The bus 1712 connects the tuner 1702, demultiplexer 1703, decoder 1704, video signal processor 1705, audio signal processor 1707, external interface 1709, and controller 1710 to each other.

In the television apparatus 1700 having such a structure, the decoder 1704 has the function of the video decoding apparatus according to the above-described embodiment.

Fig. 18 is a schematic configuration diagram of an application of the present invention to a mobile phone. The mobile phone device 1720 includes an antenna 1721, a communication unit 1722, an audio codec 1723, a speaker 1724, a microphone 1725, a camera unit 1726, an image processor 1727, a demultiplexer 1728, a recording/reproducing unit 1729, a display unit 1730, a controller 1731, an operation unit 1732, and a bus 1733.

The antenna 1721 is connected to the communication unit 1722. A speaker 1724 and a microphone 1725 are connected to the audio codec 1723. The operation unit 932 is connected to the controller 1731. The bus 1733 connects the communication unit 1722, the audio codec 1723, the camera unit 1726, the image processor 1727, the demultiplexer 1728, the recording/reproducing unit 1729, the display unit 1730, and the controller 1731 to each other.

The mobile phone device 1720 performs operations in various operation modes, such as transmission/reception of audio signals, transmission/reception of e-mail and image data, capturing of images, recording of data, and the like, including a voice call mode, a data communication mode, an imaging mode, and a video phone mode.

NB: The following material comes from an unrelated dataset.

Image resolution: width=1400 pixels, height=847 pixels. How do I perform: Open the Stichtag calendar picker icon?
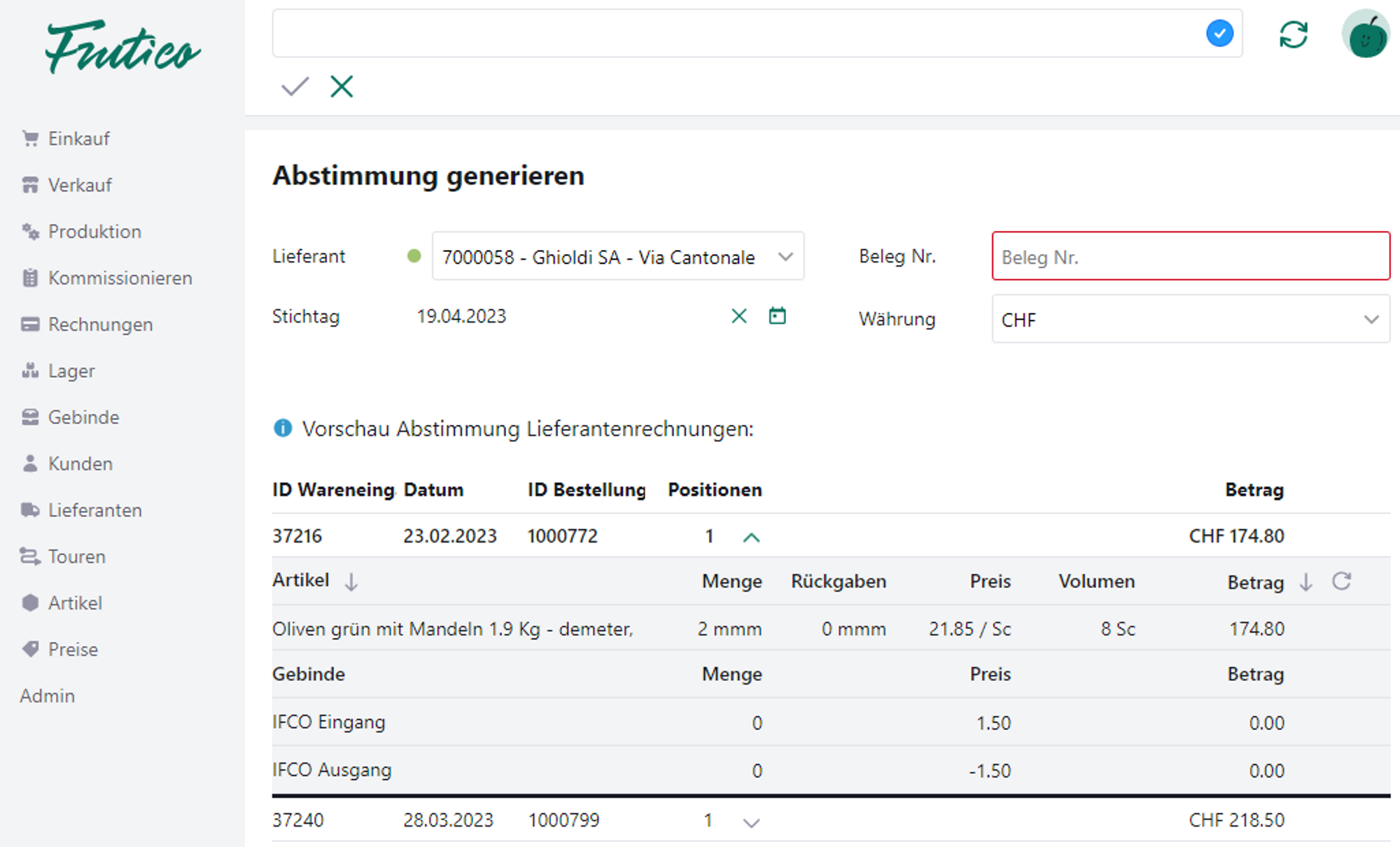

In the voice call mode, an analog audio signal generated by the microphone 1725 is provided to the audio codec 1723. The audio codec 1723 converts an analog audio signal into audio data, performs analog-to-digital conversion on the converted audio data, and compresses the audio data. The audio codec 1723 then outputs the audio data obtained as the compression result to the communication unit 1722. The communication unit 1722 encodes and modulates audio data to generate a signal to be transmitted. The communication unit 1722 then transmits the generated signal to be transmitted to the base station via the antenna 1721. The communication unit 1722 also amplifies a radio signal received via the antenna 1721 and performs frequency conversion on the radio signal received via the antenna 1721 to obtain a received signal. The communication unit 1722 then demodulates and decodes the received signal to generate audio data, and outputs the generated audio data to the audio codec 1723. The audio codec 1723 decompresses the audio data and performs digital-to-analog conversion on the audio data to generate an analog audio signal. The audio codec 1723 then provides the resulting audio signal to the speaker 1724 for output of audio from the speaker 1724.

In the data communication mode, for example, the controller 1731 generates text data to be included in an electronic mail according to an operation by a user via the operation unit 1732. The controller 1731 also displays text on the display unit 1730. The controller 1731 also generates email data in response to an instruction for transmission from the user via the operation unit 1732, and outputs the generated email data to the communication unit 1722. A communication unit 17922 encodes and modulates the email data to generate a signal to be transmitted. The communication unit 1722 then transmits the generated signal to be transmitted to the base station via the antenna 1721. The communication unit 1722 also amplifies a radio signal received via the antenna 1721 and performs frequency conversion on the radio signal received via the antenna 1721 to obtain a received signal. The communication unit 1722 then demodulates and decodes the received signal to restore the email data, and outputs the restored email data to the controller 1731. The controller 1731 displays the contents of the email on the display unit 1730 and stores the email data in the storage medium of the recording/reproducing unit 1729.

The recording/reproducing unit 1729 includes a readable/writable storage medium. For example, the storage medium may be an internal storage medium, or may be an externally mounted storage medium, such as a hard disk, a magnetic disk, a magneto-optical disk, a USB (universal serial bus) memory, or a memory card.

In the imaging mode, the camera unit 1726 images a subject to generate image data, and outputs the generated image data to the image processor 1727. The image processor 1727 encodes image data input from the camera unit 1726 and stores the encoded stream in a storage medium of the storage/reproduction unit 1729.

In the video phone mode, the demultiplexer 1728 multiplexes a video stream encoded by the image processor 1727 and an audio stream input from the audio codec 1723, and outputs the multiplexed stream to the communication unit 1722. The communication unit 1722 encodes and modulates the multiplexed stream to generate a signal to be transmitted. The communication unit 1722 then transmits the generated signal to be transmitted to the base station via the antenna 1721. The communication unit 1722 also amplifies a radio signal received via the antenna 1721 and performs frequency conversion on the radio signal received via the antenna 1721 to obtain a received signal. The signal to be transmitted and the received signal may comprise coded bit streams. The communication unit 1722 then demodulates and decodes the received signal to restore the stream, and outputs the restored stream to the demultiplexer 1728. The demultiplexer 1728 separates a video stream and an audio stream from the input stream, outputs the video stream to the image processor 1727, and outputs the audio stream to the audio codec 1723. The image processor 1727 decodes the video stream to generate video data. The video data is supplied to the display unit 1730, and a series of images are displayed by the display unit 1730. The audio codec 1723 decompresses the audio stream and performs digital-to-analog conversion on the audio stream to generate an analog audio signal. The audio codec 1723 then provides the generated audio signals to the speaker 1724 to output audio from the speaker 1724.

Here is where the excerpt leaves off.